Selected excerpt:

Friday, March 29, 2019

"Trouble with Angels" Actress & Artist June Harding 1940-2019 Memorial Video

June Harding (September 7, 1940 – March 26, 2019) was an American actress who appeared in several 1960s TV shows. 

She is best known for appearing opposite Hayley Mills and Rosalind Russell in the Columbia Pictures film The Trouble with Angels. Like Mills, Harding chose not to reprise her role of Rachel Devery in the film's sequel, Where Angels Go, Trouble Follows.

In the summer of 1961, Harding acted in a stock company at the Cecilwood Theater in Fishkill, New York.[1] On Broadway, she played Liz Michaelson in Take Her, She's Mine (1961).[2]

Harding played Ann on the ABC medical drama Matt Lincoln in 1970-1971.[3] 

She was a regular cast member on The Richard Boone Show television anthology on NBC in 1963-1964.[4] 

She appeared in two episodes of The Fugitive: as Joanna Mercer ("Moon Child," 1965); as Cathy ("Ten Thousand Pieces of Silver," 1966).

Harding quietly retired from the screen in 1970. She became a successful artist in Blue Hill, Maine, with most of her pictures having a cat theme.


The Richmond Times-Dispatch reported that June Harding died of natural causes in her hometown of Emporia, Virginia.[5] According to her brother John Harding On Facebook, June died while in hospice care in Deer Isle, Maine. A celebration of life is planned in her hometown of Emporia, VA at 11am on April 13, 2019 at Monumental Methodist Church.

Task item: Write out the passage of the June Harding memorial post above between "In the summer" and "a cat theme.", inclusive.

Supplied material:

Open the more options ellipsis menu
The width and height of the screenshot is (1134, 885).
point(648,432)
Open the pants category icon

---

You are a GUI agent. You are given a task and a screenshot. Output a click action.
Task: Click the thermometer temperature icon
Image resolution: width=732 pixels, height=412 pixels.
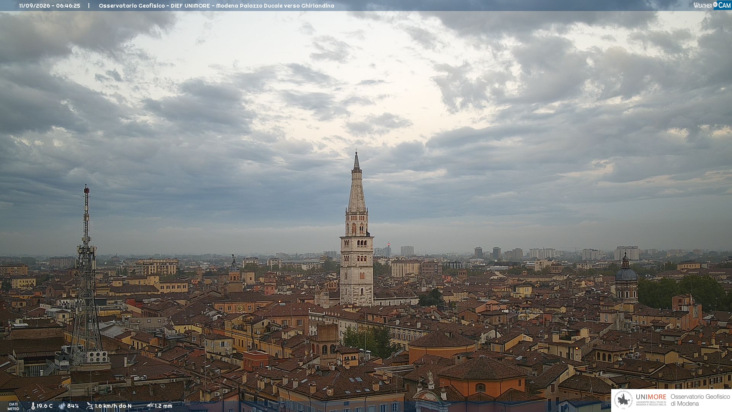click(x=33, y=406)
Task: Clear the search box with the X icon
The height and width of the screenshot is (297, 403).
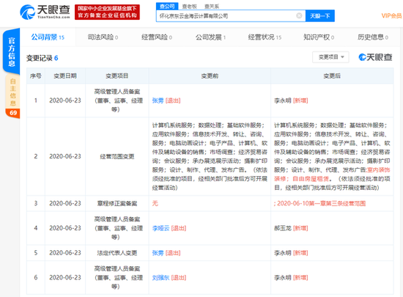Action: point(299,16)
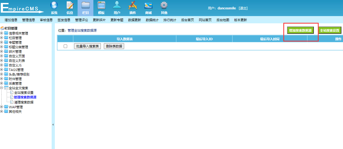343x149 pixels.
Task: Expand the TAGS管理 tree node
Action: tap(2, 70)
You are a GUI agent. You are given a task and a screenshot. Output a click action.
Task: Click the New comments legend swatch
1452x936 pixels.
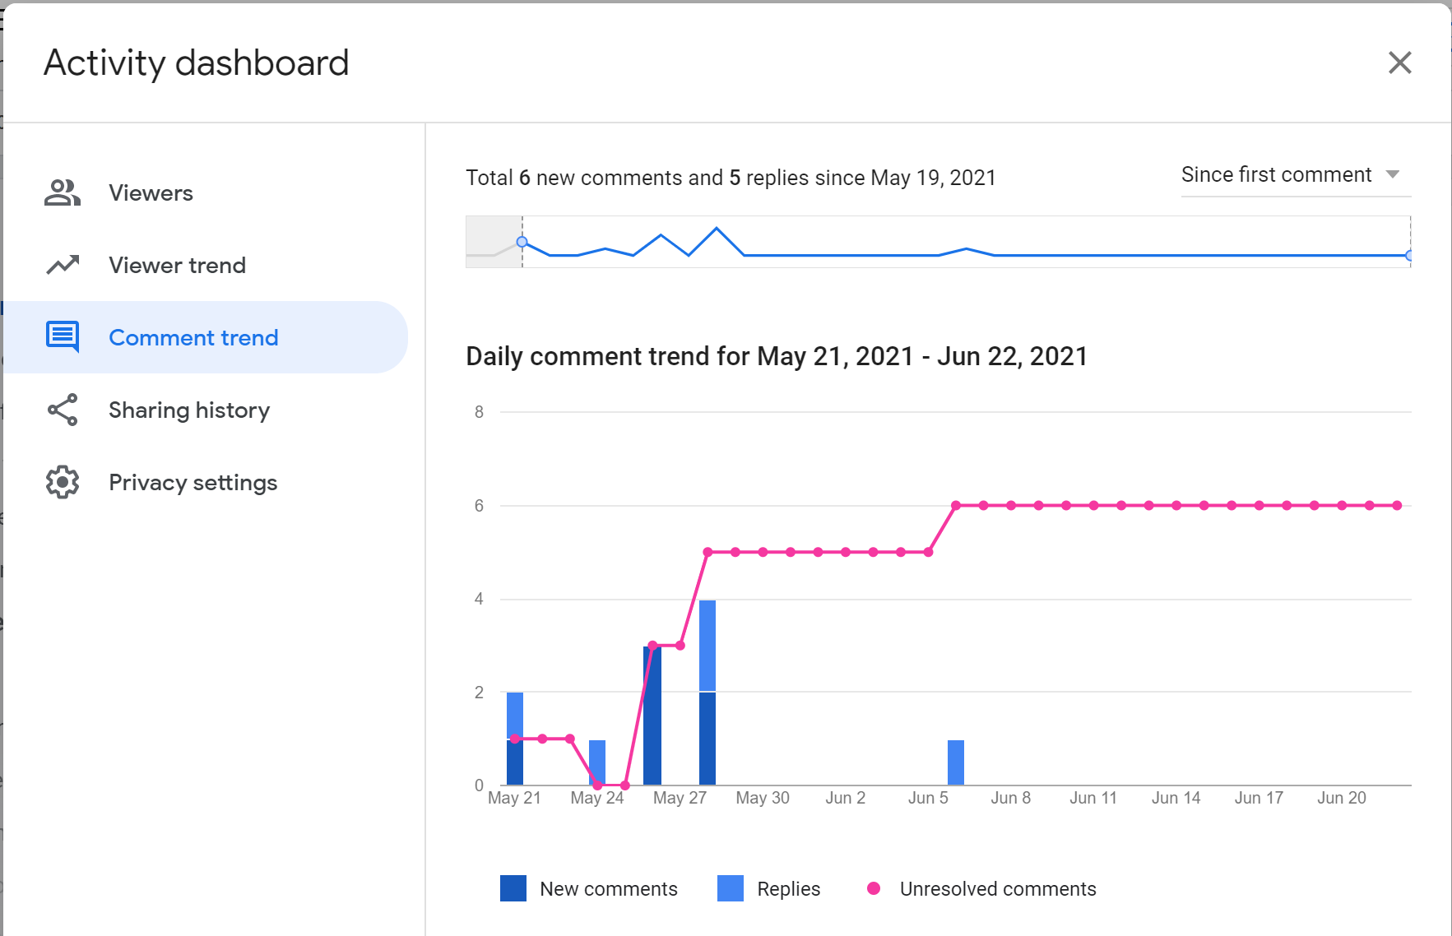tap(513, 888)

...

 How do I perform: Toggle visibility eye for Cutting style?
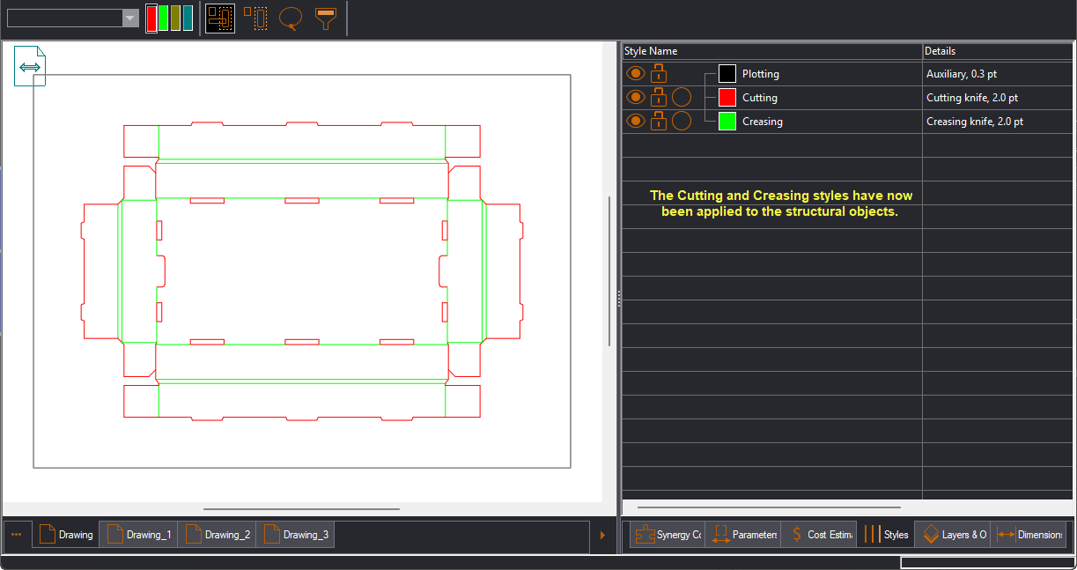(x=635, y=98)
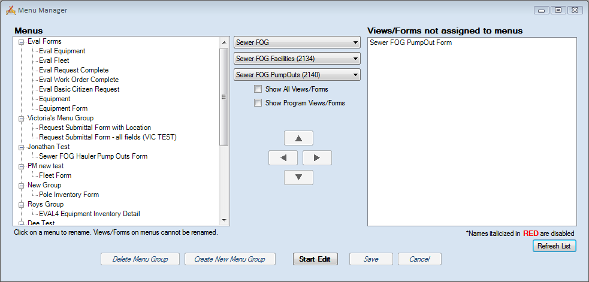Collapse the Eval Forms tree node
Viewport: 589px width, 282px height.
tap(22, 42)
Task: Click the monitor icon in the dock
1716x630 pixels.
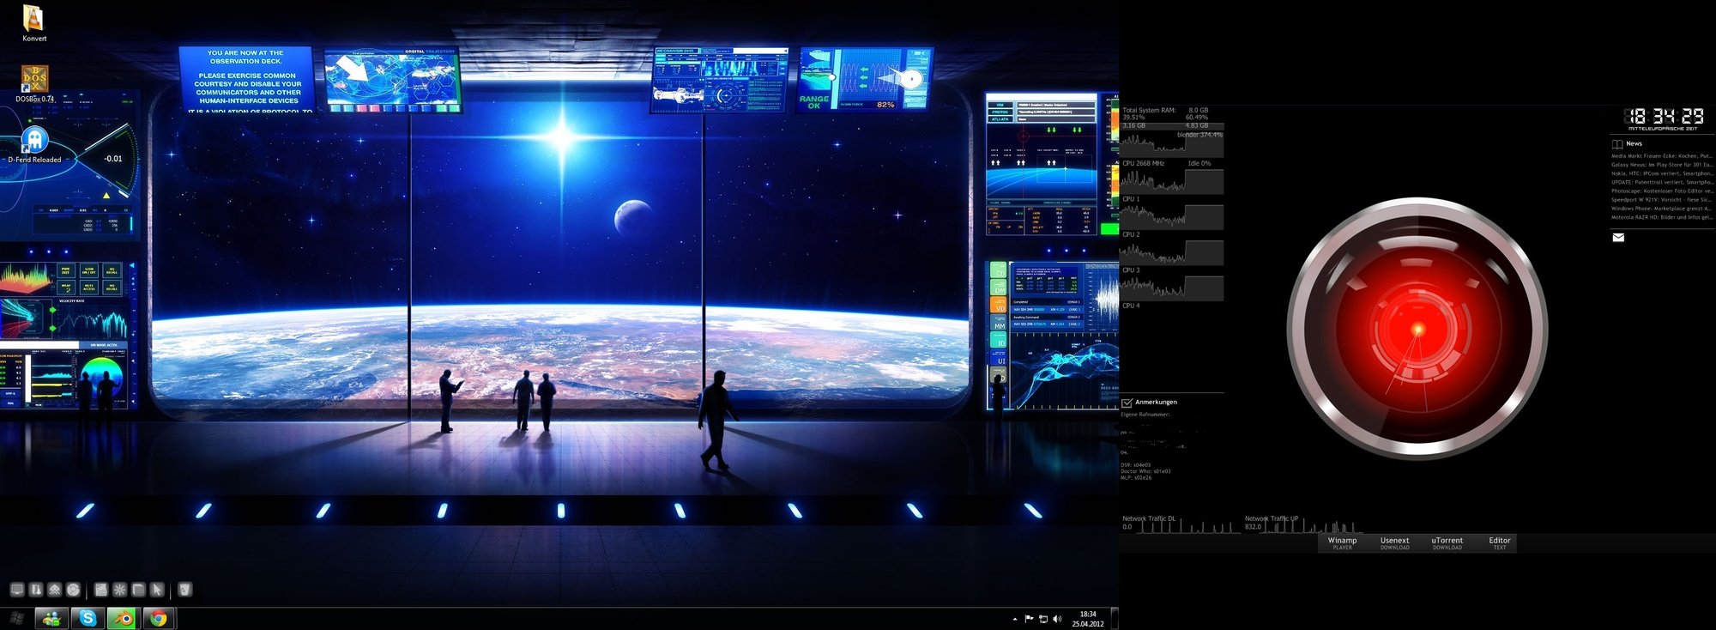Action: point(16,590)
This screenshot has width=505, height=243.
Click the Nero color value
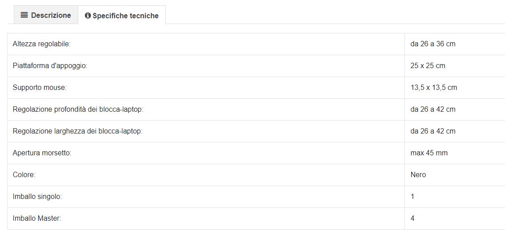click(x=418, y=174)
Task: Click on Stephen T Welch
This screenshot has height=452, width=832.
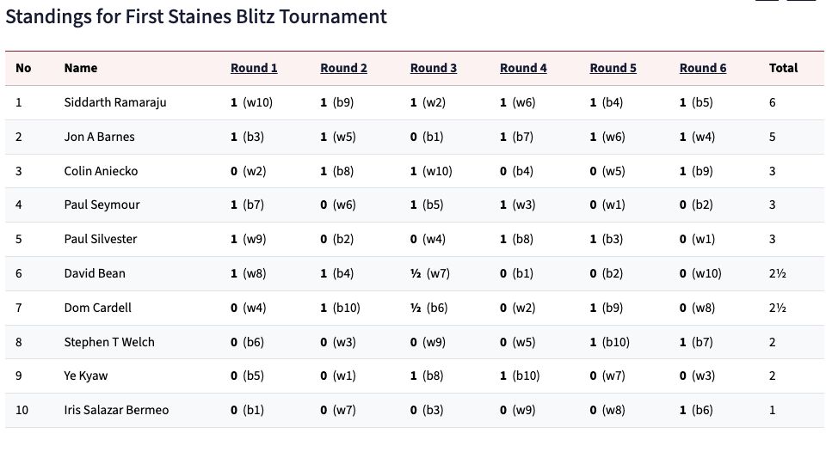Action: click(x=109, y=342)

Exercise answer:
In the summer of 1961, Harding acted in a stock company at the Cecilwood Theater in Fishkill, New York.[1] On Broadway, she played Liz Michaelson in Take Her, She's Mine (1961).[2]

Harding played Ann on the ABC medical drama Matt Lincoln in 1970-1971.[3] 

She was a regular cast member on The Richard Boone Show television anthology on NBC in 1963-1964.[4] 

She appeared in two episodes of The Fugitive: as Joanna Mercer ("Moon Child," 1965); as Cathy ("Ten Thousand Pieces of Silver," 1966).

Harding quietly retired from the screen in 1970. She became a successful artist in Blue Hill, Maine, with most of her pictures having a cat theme.